• _Input for this task_

____________

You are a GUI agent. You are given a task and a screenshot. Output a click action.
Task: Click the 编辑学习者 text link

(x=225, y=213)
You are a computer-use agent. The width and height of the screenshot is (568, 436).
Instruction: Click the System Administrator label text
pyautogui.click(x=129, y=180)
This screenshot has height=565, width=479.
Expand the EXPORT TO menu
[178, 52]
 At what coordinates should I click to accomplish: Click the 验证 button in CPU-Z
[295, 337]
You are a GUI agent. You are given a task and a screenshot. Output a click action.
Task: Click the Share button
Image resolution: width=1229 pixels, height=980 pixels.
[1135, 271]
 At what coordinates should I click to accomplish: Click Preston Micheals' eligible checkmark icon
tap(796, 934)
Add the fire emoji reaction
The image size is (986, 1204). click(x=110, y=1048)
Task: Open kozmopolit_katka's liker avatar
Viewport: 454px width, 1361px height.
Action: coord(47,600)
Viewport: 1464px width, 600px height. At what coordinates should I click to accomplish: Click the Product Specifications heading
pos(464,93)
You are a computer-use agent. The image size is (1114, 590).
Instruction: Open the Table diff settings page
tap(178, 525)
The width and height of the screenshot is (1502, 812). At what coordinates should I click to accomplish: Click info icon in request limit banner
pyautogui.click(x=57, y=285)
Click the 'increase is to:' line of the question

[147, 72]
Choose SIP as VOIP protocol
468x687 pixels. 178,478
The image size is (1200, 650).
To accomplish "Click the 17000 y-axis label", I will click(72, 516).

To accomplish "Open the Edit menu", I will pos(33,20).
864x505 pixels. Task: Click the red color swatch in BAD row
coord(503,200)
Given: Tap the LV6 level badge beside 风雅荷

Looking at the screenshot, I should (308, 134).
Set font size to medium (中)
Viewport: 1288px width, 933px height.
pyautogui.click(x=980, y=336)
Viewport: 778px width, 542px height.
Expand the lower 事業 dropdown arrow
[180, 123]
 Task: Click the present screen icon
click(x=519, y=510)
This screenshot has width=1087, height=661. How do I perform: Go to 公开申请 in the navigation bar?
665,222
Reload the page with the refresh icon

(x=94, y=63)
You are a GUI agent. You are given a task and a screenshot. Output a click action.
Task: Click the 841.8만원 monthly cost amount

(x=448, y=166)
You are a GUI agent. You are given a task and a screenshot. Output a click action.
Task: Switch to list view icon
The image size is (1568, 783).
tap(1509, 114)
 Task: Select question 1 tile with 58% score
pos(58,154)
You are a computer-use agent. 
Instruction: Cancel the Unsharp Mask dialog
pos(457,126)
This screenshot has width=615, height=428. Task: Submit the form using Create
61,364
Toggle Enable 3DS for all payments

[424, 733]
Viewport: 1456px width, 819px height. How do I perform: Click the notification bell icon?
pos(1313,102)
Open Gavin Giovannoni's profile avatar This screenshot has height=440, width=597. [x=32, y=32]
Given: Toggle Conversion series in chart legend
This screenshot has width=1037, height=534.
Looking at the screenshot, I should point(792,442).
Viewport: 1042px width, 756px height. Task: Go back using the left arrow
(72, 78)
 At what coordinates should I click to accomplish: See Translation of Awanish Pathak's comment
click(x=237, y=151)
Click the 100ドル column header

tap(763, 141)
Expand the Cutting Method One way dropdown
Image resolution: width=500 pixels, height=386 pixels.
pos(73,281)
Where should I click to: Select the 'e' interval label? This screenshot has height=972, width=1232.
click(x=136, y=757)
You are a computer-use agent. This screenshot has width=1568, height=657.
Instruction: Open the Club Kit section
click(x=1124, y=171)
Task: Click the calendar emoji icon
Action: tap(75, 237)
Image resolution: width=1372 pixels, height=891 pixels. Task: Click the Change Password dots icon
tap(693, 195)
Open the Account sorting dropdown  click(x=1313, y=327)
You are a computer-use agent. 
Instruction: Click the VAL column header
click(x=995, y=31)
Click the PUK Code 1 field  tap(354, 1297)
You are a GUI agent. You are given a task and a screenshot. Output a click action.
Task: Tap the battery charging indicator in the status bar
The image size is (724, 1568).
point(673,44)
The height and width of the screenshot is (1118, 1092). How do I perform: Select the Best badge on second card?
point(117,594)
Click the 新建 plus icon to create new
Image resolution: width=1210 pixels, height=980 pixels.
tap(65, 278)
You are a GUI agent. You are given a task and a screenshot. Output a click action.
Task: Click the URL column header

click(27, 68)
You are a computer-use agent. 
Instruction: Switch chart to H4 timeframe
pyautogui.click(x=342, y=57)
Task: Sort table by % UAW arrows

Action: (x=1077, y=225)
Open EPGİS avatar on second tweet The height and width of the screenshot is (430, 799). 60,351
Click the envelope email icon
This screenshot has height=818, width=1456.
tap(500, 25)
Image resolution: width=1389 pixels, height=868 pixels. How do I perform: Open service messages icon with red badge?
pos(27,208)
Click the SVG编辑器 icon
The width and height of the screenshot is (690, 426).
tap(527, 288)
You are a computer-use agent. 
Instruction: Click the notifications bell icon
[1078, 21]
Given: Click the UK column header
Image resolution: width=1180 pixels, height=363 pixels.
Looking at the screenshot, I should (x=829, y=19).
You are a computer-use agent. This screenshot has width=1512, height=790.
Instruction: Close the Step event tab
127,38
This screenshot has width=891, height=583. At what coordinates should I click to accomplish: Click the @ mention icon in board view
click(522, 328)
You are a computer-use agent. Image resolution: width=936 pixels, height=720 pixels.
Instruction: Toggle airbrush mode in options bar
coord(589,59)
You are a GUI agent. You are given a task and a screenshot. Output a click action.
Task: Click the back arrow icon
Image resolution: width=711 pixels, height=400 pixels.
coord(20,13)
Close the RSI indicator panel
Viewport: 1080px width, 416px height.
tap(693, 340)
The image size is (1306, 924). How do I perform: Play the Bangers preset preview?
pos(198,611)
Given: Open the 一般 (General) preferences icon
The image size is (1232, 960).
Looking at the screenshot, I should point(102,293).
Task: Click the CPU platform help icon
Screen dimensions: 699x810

____________

• _Problem description_
Every record shown above should be given back exactly.

• _Result_
You are a GUI agent. You are given a task and a screenshot. Output a click action.
Task: Click the 编辑学习者 text link

(x=225, y=213)
You are a computer-use agent. The width and height of the screenshot is (568, 436).
Instruction: Click the System Administrator label text
pyautogui.click(x=129, y=180)
This screenshot has height=565, width=479.
Expand the EXPORT TO menu
[178, 52]
 At what coordinates should I click to accomplish: Click the 验证 button in CPU-Z
[295, 337]
You are a GUI agent. You are given a task and a screenshot. Output a click action.
Task: Click the Share button
Image resolution: width=1229 pixels, height=980 pixels.
[1135, 271]
 At what coordinates should I click to accomplish: Click Preston Micheals' eligible checkmark icon
tap(796, 934)
Add the fire emoji reaction
The image size is (986, 1204). click(x=110, y=1048)
Task: Open kozmopolit_katka's liker avatar
Viewport: 454px width, 1361px height.
Action: coord(47,600)
Viewport: 1464px width, 600px height. At what coordinates should I click to accomplish: Click the Product Specifications heading
pos(464,93)
You are a computer-use agent. The image size is (1114, 590).
Instruction: Open the Table diff settings page
tap(178, 525)
The width and height of the screenshot is (1502, 812). At what coordinates should I click to accomplish: Click info icon in request limit banner
pyautogui.click(x=57, y=285)
Click the 'increase is to:' line of the question

[147, 72]
Choose SIP as VOIP protocol
468x687 pixels. 178,478
The image size is (1200, 650).
To accomplish "Click the 17000 y-axis label", I will click(72, 516).

To accomplish "Open the Edit menu", I will pos(33,20).
864x505 pixels. Task: Click the red color swatch in BAD row
coord(503,200)
Given: Tap the LV6 level badge beside 风雅荷

Looking at the screenshot, I should (308, 134).
Set font size to medium (中)
Viewport: 1288px width, 933px height.
pyautogui.click(x=980, y=336)
Viewport: 778px width, 542px height.
Expand the lower 事業 dropdown arrow
[180, 123]
 Task: Click the present screen icon
click(x=519, y=510)
This screenshot has width=1087, height=661. How do I perform: Go to 公开申请 in the navigation bar?
665,222
Reload the page with the refresh icon

(x=94, y=63)
You are a GUI agent. You are given a task and a screenshot. Output a click action.
Task: Click the 841.8만원 monthly cost amount

(x=448, y=166)
You are a GUI agent. You are given a task and a screenshot. Output a click action.
Task: Switch to list view icon
The image size is (1568, 783).
tap(1509, 114)
 Task: Select question 1 tile with 58% score
pos(58,154)
You are a computer-use agent. 
Instruction: Cancel the Unsharp Mask dialog
pos(457,126)
This screenshot has width=615, height=428. Task: Submit the form using Create
61,364
Toggle Enable 3DS for all payments

[424, 733]
Viewport: 1456px width, 819px height. How do I perform: Click the notification bell icon?
pos(1313,102)
Open Gavin Giovannoni's profile avatar This screenshot has height=440, width=597. [x=32, y=32]
Given: Toggle Conversion series in chart legend
This screenshot has width=1037, height=534.
Looking at the screenshot, I should point(792,442).
Viewport: 1042px width, 756px height. Task: Go back using the left arrow
(72, 78)
 At what coordinates should I click to accomplish: See Translation of Awanish Pathak's comment
click(x=237, y=151)
Click the 100ドル column header

tap(763, 141)
Expand the Cutting Method One way dropdown
Image resolution: width=500 pixels, height=386 pixels.
pos(73,281)
Where should I click to: Select the 'e' interval label? This screenshot has height=972, width=1232.
click(x=136, y=757)
You are a computer-use agent. This screenshot has width=1568, height=657.
Instruction: Open the Club Kit section
click(x=1124, y=171)
Task: Click the calendar emoji icon
Action: tap(75, 237)
Image resolution: width=1372 pixels, height=891 pixels. Task: Click the Change Password dots icon
tap(693, 195)
Open the Account sorting dropdown  click(x=1313, y=327)
You are a computer-use agent. 
Instruction: Click the VAL column header
click(x=995, y=31)
Click the PUK Code 1 field  tap(354, 1297)
You are a GUI agent. You are given a task and a screenshot. Output a click action.
Task: Tap the battery charging indicator in the status bar
The image size is (724, 1568).
point(673,44)
The height and width of the screenshot is (1118, 1092). How do I perform: Select the Best badge on second card?
point(117,594)
Click the 新建 plus icon to create new
Image resolution: width=1210 pixels, height=980 pixels.
tap(65, 278)
You are a GUI agent. You are given a task and a screenshot. Output a click action.
Task: Click the URL column header

click(27, 68)
You are a computer-use agent. 
Instruction: Switch chart to H4 timeframe
pyautogui.click(x=342, y=57)
Task: Sort table by % UAW arrows

Action: (x=1077, y=225)
Open EPGİS avatar on second tweet The height and width of the screenshot is (430, 799). 60,351
Click the envelope email icon
This screenshot has height=818, width=1456.
tap(500, 25)
Image resolution: width=1389 pixels, height=868 pixels. How do I perform: Open service messages icon with red badge?
pos(27,208)
Click the SVG编辑器 icon
The width and height of the screenshot is (690, 426).
tap(527, 288)
You are a computer-use agent. 
Instruction: Click the notifications bell icon
[1078, 21]
Given: Click the UK column header
Image resolution: width=1180 pixels, height=363 pixels.
Looking at the screenshot, I should (x=829, y=19).
You are a computer-use agent. This screenshot has width=1512, height=790.
Instruction: Close the Step event tab
127,38
This screenshot has width=891, height=583. At what coordinates should I click to accomplish: Click the @ mention icon in board view
click(522, 328)
You are a computer-use agent. Image resolution: width=936 pixels, height=720 pixels.
Instruction: Toggle airbrush mode in options bar
coord(589,59)
You are a GUI agent. You are given a task and a screenshot. Output a click action.
Task: Click the back arrow icon
Image resolution: width=711 pixels, height=400 pixels.
coord(20,13)
Close the RSI indicator panel
Viewport: 1080px width, 416px height.
tap(693, 340)
The image size is (1306, 924). How do I perform: Play the Bangers preset preview?
pos(198,611)
Given: Open the 一般 (General) preferences icon
The image size is (1232, 960).
Looking at the screenshot, I should point(102,293).
Task: Click the CPU platform help icon
Screen dimensions: 699x810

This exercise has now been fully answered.